Chaga resembles a burnt blister, or as the Cree describe it, a scab that grows along the trunk of a birch tree. But, the portion of the fungi that is harvested is two-toned and looks almost cork-like with a black crust and golden brown interior. The ratio of brown in the interior is an indicator of how young or old the mushroom is. Since the texture of this mushroom is coarse and porous, it needs to be cut with a knife.

Is it A Good Idea To Eat Chaga? 

Because of its hard texture, it’s not advised to eat Chaga as you would other mushrooms. Also, since its texture is like cork, it needs to go through an extraction process so that the compounds within it can be bioavailable. In short, it’s not recommended that you add ground Chaga to your milk smoothie or tea. Instead, the most common way of consuming Chaga is by using it as a tea. Properly brewed Chaga tea has a smooth, nicely balanced taste.

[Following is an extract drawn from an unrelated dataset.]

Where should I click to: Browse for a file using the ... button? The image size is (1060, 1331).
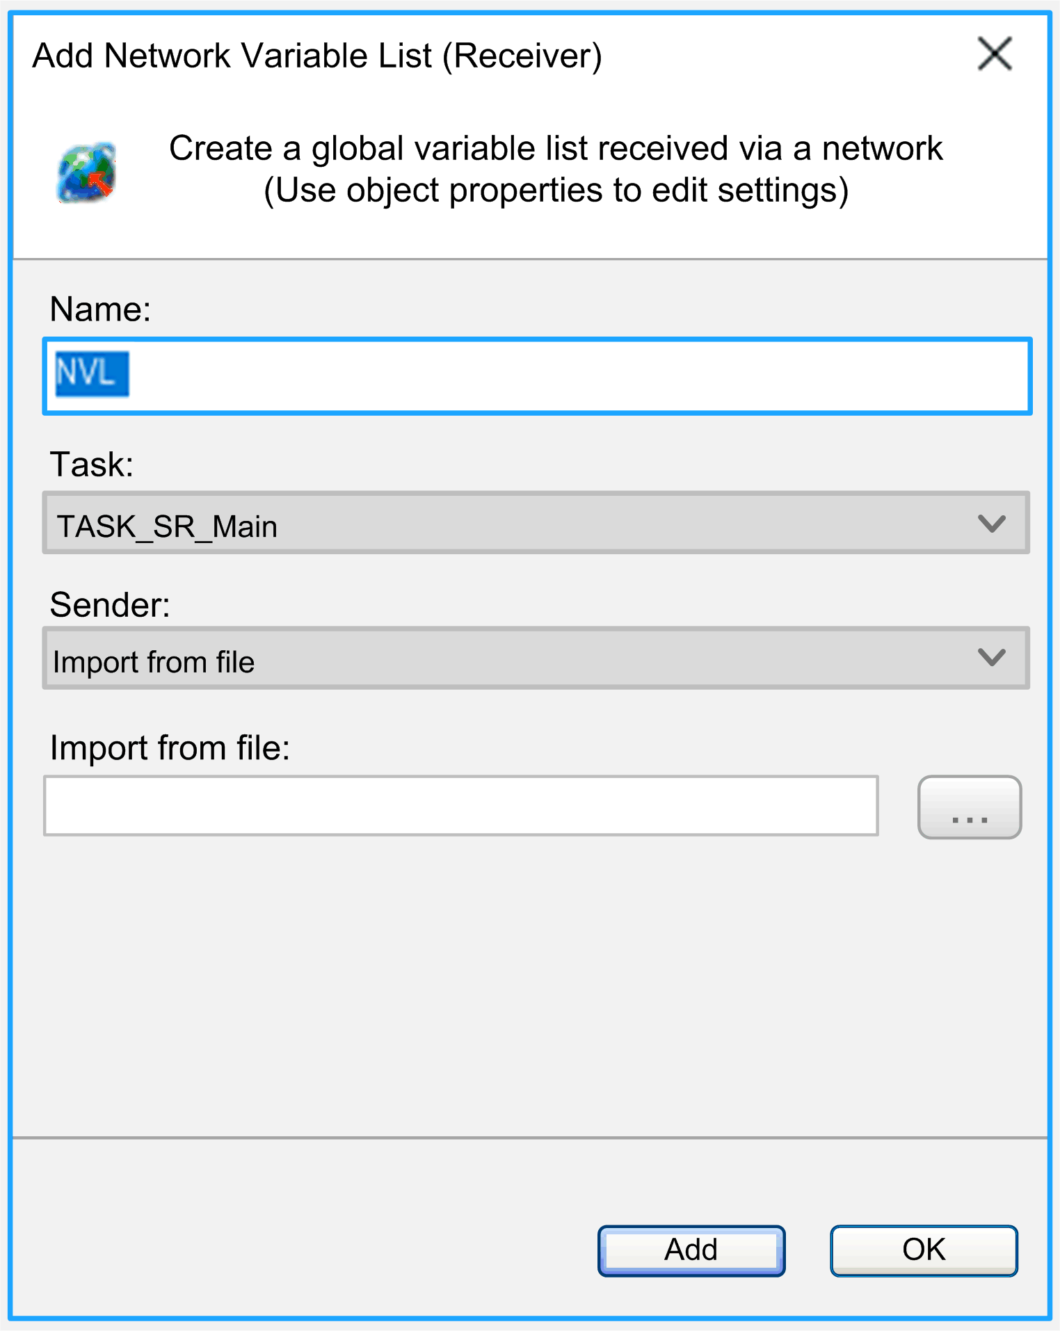coord(970,806)
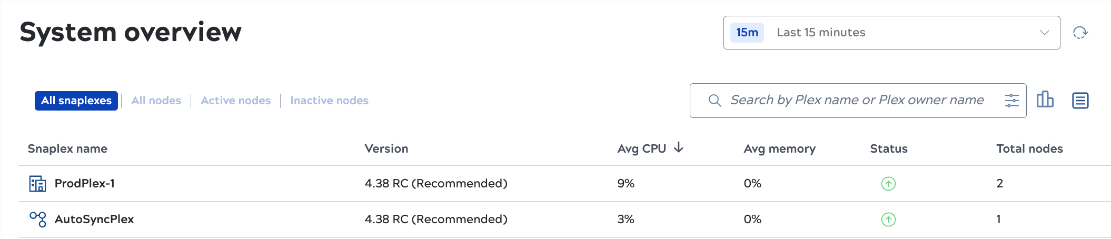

Since Chaga is gaining popularity among functional mushrooms, many people also use it as a tincture. There are also many health supplements and tea brands that use Chaga in their products. The mushroom is also used to add flavor to cuisine and deserts in health-centric or organic restaurants. 

Health Properties

One of the major reasons behind the growing popularity of Chaga is because it’s considered to be a cousin to other medicinal conks such as reishi. This means Chaga comes with both curative and preventive properties. The most notable health benefit of using Chaga is its well documented antioxidant properties. To get an idea of just how good a source Chaga is when it comes to antioxidants, you need to compare it to blueberries. 

Most people have already heard that blueberry is a superfood that measures 24 on the ORAC scale. This is the scale for oxygen, Radical, Absorption Capacity. Chaga, on the other hand, can measure 36,000 on the ORAC scale, depending on where it was harvested. So, it’s easy to see that Chaga is a much better source of antioxidants. 

Chaga is also considered to be a rich source of Vitamin D, Vitamin B complex, zinc, copper, potassium, selenium, magnesium, manganese, calcium, and iron. The mushroom is commonly used to balance out blood pressure and blood sugar levels and to relieve pain caused by inflammation. 

Studies reveal that Chaga also contains the benefits of polysaccharides, beta-glucans, polyphenols, phytosterols, and betulinic acid, which gives it antibacterial, antiallergenic, anti-inflammatory, and anticancer properties.